===== PROVIDED TEXT

Her children remember her love of community as central to their mother’s life. “She was about attitude, gratitude and fortitude,” said her son, Richard Landgarten, of New York. “She never missed a wedding or a bar mitzvah or any other kind of event. She and Irwin used to say people were either best friends, or future best friends.”
Bear managed to attend her grandson’s bar mitzvah in New York last weekend, despite being seriously ill with cancer. “She showed incredible strength — she was at the service, at the party. She wouldn’t have missed it,” he said.
Ann Bear served as president of the Women’s Alliance of the S.F.-based Jewish Community Federation and as a board member of the Ronald C. Wornick Jewish Day School in Foster City. At the time of her death, she was on the boards of AIPAC, the JCF and its North Peninsula Council. The couple were active members of Peninsula Temple Sholom in Burlingame.
After leading the Women’s Alliance (now named Women’s Philanthropy), Bear was a recipient of the Judith Chapman Women’s Award for Leadership in 2009. That same year, Mayor Gavin Newsom named May 21 as “Ann Bear Day” in San Francisco.
Those who knew her best say she was an inspiration to volunteers and burgeoning philanthropists.

==========

→ **ACTIVITY A**
Write out the part of the Ann Bear text that begins at the words "Bear managed to" and stops after the words "Sholom in Burlingame.".
→ **ACTIVITY B**
According to the Ann Bear text, which date did Mayor Gavin Newsom name "Ann Bear Day" in San Francisco?
These lines have nothing to do with the text about Ann Bear.

===== THE DATA

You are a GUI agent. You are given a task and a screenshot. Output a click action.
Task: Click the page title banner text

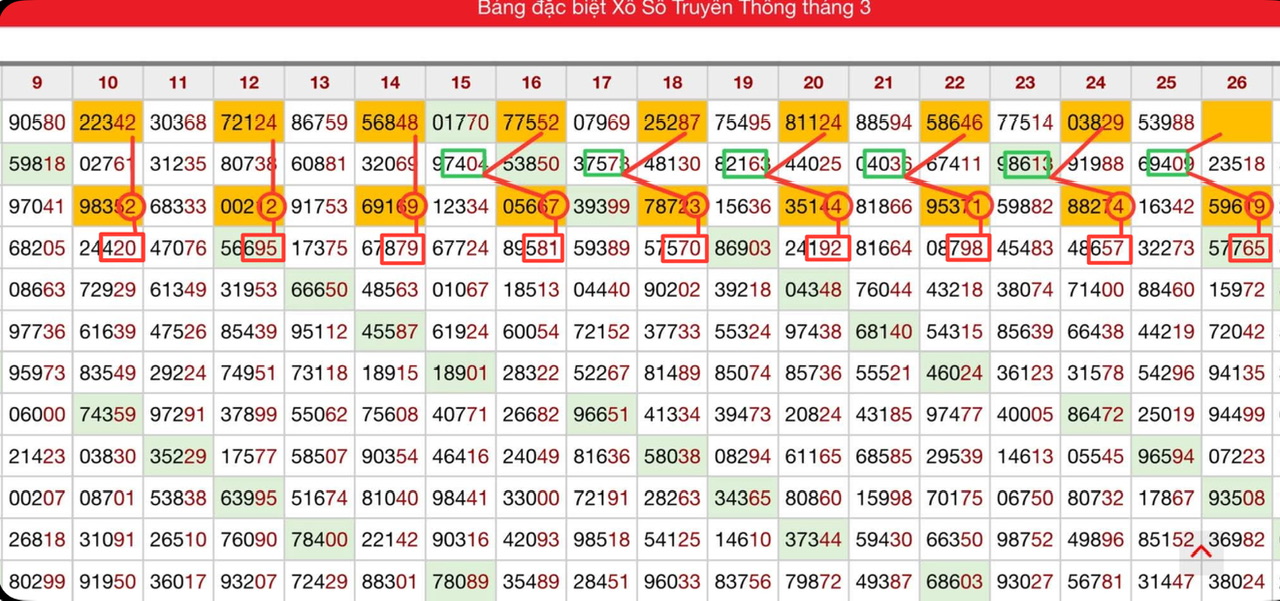pyautogui.click(x=673, y=9)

==========

→ **EXERCISE RESPONSE A**
Bear managed to attend her grandson’s bar mitzvah in New York last weekend, despite being seriously ill with cancer. “She showed incredible strength — she was at the service, at the party. She wouldn’t have missed it,” he said.
Ann Bear served as president of the Women’s Alliance of the S.F.-based Jewish Community Federation and as a board member of the Ronald C. Wornick Jewish Day School in Foster City. At the time of her death, she was on the boards of AIPAC, the JCF and its North Peninsula Council. The couple were active members of Peninsula Temple Sholom in Burlingame.

→ **EXERCISE RESPONSE B**
May 21